→ Task requirements
Exactly as written, restate the material below from its first line through the line containing "Task: Click View", and stop there.

** Opening Data in this exercise block **

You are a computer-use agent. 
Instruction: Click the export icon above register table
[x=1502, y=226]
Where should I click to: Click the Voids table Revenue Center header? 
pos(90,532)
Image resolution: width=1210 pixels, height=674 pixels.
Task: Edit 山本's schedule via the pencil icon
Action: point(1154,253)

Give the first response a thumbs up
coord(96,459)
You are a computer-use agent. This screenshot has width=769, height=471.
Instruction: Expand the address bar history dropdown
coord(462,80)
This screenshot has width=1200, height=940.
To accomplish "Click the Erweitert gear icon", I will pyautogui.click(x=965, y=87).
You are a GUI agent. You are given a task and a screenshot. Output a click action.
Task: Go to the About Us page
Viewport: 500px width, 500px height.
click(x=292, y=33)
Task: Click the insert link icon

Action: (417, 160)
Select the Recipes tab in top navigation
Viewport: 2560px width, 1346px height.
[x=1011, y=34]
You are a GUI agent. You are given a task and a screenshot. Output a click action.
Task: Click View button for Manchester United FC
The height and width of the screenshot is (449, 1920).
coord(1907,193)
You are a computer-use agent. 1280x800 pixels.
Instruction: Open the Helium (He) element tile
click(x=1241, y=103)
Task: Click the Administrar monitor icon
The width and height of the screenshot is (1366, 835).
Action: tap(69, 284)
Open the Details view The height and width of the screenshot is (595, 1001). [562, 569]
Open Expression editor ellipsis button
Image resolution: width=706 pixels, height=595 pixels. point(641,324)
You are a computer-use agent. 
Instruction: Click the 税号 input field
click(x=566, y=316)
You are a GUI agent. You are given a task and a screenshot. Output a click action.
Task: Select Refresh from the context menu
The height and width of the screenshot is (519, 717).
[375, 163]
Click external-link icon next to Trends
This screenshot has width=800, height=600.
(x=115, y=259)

** Closing Data in this exercise block **

→ Your response
You are a computer-use agent. 
Instruction: Click the export icon above register table
[x=1502, y=226]
Where should I click to: Click the Voids table Revenue Center header? 
pos(90,532)
Image resolution: width=1210 pixels, height=674 pixels.
Task: Edit 山本's schedule via the pencil icon
Action: point(1154,253)

Give the first response a thumbs up
coord(96,459)
You are a computer-use agent. This screenshot has width=769, height=471.
Instruction: Expand the address bar history dropdown
coord(462,80)
This screenshot has width=1200, height=940.
To accomplish "Click the Erweitert gear icon", I will pyautogui.click(x=965, y=87).
You are a GUI agent. You are given a task and a screenshot. Output a click action.
Task: Go to the About Us page
Viewport: 500px width, 500px height.
click(x=292, y=33)
Task: Click the insert link icon

Action: (417, 160)
Select the Recipes tab in top navigation
Viewport: 2560px width, 1346px height.
[x=1011, y=34]
You are a GUI agent. You are given a task and a screenshot. Output a click action.
Task: Click View button for Manchester United FC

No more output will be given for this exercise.